Namun, wacana tersebut mendapat penolakan dari sejumlah pihak yang mengutamakan aspek keselamatan. Salah satunya adalah Jusri Pulubuhu, Direktur Pelatihan Jakarta Defensive Driving Consulting (JDDC). Ia menilai kondisi jalan tol di Indonesia saat ini belum mendukung keberadaan moge.
“Saya sendiri pecinta moge dan sering berkendara di jalan raya, tetapi saya tidak setuju jika moge diperbolehkan masuk tol. Masalah utamanya ada pada perilaku dan budaya pengguna jalan yang masih belum tertib,” ujar Jusri kepada awak media, Jumat (24/1/2025).
Jusri menjelaskan, ketertiban di jalan tol masih menjadi tantangan besar, seperti kebiasaan menyalip dari bahu jalan, tidak menjaga kecepatan sesuai aturan, dan fenomena pengendara lambat di lajur cepat. Menurutnya, hal ini bisa membahayakan pengendara moge yang tidak memiliki perlindungan seperti mobil.
“Sebelum moge masuk tol, harus ada perubahan signifikan dalam perilaku pengemudi. Ketertiban dalam berlalu lintas harus menjadi prioritas. Kalau tidak, risiko kecelakaan akan sangat tinggi,” tegasnya.
Ia juga menyarankan bahwa moge baru bisa masuk jalan tol jika tersedia jalur khusus, seperti yang diterapkan di Tol Bali Mandara, Jembatan Suramadu, atau Tol Balikpapan-Penajam Paser Utara.
“Jika ingin mewujudkan ini, buatlah koridor khusus untuk moge seperti di beberapa tol yang sudah ada. Itu jauh lebih aman,” imbuhnya.

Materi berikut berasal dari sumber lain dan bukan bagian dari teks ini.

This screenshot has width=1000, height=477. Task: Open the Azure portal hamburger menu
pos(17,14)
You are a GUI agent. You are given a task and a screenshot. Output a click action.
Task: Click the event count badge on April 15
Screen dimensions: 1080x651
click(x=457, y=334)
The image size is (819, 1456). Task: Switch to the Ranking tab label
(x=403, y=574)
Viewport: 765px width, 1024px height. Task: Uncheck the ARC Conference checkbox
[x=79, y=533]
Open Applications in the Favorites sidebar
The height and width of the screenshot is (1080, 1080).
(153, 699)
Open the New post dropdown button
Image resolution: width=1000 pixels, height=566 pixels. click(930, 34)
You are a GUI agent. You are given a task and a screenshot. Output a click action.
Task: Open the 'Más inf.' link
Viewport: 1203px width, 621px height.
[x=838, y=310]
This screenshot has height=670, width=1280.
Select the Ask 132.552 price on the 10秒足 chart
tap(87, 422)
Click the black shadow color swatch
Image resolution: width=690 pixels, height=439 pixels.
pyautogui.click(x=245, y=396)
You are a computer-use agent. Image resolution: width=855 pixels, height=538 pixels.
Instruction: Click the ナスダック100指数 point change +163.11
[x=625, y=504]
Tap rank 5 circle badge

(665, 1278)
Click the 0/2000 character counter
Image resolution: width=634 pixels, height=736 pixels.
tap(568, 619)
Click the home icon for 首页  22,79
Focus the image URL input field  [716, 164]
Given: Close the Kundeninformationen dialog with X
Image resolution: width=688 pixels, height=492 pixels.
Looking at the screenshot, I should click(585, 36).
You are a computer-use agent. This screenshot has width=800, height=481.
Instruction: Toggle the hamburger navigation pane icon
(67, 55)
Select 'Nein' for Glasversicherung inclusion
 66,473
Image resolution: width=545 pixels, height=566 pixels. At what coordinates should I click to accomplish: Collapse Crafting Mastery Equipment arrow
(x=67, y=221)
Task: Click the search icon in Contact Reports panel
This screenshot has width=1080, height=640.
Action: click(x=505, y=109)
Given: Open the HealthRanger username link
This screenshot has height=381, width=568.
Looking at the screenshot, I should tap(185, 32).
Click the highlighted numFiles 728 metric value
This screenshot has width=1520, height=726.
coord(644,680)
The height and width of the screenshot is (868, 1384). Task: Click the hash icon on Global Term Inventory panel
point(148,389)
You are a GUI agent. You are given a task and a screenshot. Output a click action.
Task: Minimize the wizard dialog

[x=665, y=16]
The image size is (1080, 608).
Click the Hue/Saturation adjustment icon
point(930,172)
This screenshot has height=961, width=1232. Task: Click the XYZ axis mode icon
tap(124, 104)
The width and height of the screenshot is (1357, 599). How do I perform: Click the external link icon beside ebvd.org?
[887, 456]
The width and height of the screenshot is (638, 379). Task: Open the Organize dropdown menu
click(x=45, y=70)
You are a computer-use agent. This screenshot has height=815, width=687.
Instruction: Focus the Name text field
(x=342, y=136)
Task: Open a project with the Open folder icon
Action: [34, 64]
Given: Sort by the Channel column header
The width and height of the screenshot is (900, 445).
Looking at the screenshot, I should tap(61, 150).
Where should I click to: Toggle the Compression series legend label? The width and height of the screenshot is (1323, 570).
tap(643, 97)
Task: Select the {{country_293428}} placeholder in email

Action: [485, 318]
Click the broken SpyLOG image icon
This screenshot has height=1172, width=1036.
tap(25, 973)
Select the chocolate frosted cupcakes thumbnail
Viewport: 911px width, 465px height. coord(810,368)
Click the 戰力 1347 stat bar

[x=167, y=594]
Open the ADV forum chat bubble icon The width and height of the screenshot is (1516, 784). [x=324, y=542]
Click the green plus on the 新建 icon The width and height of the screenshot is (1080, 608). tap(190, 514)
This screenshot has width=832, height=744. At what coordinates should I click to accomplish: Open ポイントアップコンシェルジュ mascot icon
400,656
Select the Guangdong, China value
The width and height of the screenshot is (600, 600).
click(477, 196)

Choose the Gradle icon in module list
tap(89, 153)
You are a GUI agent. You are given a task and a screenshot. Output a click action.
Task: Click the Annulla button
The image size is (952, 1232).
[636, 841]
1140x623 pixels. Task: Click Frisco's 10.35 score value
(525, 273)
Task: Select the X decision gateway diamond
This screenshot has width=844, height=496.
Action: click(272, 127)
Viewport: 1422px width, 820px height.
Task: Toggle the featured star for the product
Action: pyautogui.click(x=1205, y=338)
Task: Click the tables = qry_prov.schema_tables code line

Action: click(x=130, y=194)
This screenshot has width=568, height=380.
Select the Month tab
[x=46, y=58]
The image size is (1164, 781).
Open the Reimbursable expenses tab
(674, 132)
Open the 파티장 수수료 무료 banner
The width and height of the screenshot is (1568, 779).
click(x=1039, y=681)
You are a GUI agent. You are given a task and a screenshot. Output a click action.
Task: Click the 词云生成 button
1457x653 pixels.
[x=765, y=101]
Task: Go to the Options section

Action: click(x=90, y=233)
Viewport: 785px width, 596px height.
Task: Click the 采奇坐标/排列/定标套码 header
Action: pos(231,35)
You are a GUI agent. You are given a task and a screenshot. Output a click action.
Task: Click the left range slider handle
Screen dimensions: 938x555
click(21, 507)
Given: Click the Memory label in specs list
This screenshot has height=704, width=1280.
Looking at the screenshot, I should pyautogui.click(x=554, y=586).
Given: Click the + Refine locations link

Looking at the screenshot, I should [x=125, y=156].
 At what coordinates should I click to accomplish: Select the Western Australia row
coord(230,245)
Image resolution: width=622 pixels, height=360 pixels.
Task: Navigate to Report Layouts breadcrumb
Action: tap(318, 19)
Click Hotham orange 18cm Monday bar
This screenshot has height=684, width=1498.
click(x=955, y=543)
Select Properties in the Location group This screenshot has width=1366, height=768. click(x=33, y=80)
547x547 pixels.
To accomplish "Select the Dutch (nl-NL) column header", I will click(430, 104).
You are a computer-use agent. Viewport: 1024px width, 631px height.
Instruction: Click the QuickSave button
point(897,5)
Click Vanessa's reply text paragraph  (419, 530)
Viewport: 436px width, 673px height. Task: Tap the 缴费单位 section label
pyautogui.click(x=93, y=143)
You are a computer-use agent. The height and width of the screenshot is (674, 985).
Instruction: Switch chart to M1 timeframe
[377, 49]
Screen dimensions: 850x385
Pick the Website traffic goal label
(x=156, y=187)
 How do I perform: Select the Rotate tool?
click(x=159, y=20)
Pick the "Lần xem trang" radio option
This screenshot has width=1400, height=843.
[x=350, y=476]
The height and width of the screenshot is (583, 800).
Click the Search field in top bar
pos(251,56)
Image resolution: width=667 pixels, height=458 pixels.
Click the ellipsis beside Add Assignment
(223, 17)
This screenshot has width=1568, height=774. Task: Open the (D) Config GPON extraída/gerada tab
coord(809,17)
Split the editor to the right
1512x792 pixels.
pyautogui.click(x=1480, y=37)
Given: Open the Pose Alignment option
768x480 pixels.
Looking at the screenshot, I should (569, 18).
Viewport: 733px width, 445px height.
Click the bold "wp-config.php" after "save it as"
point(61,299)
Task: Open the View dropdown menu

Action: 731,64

Sementara itu, Budiyanto, seorang pemerhati transportasi dan hukum, menilai peluang moge masuk jalan tol tetap ada selama memenuhi persyaratan hukum. Ia menjelaskan bahwa regulasi di Indonesia memungkinkan sepeda motor melintasi jalan tol selama terdapat pemisahan fisik antara lajur roda dua dan roda empat.
“Secara hukum, motor termasuk moge boleh masuk tol jika ada jalur khusus yang terpisah secara fisik. Namun, implementasi kebijakan ini perlu kajian mendalam agar tidak menimbulkan kecemburuan sosial di masyarakat,” kata Budiyanto.
Ia mengingatkan bahwa moge sering dianggap sebagai simbol status tertentu, sehingga keistimewaan bagi penggunanya dapat memicu ketegangan sosial jika tidak dikelola dengan baik.
Hingga kini, wacana ini masih menjadi perdebatan. Pihak yang mendukung maupun menolak terus menyuarakan pendapat mereka. Pemerintah diharapkan dapat mengambil keputusan yang mempertimbangkan keselamatan dan kepentingan semua pihak.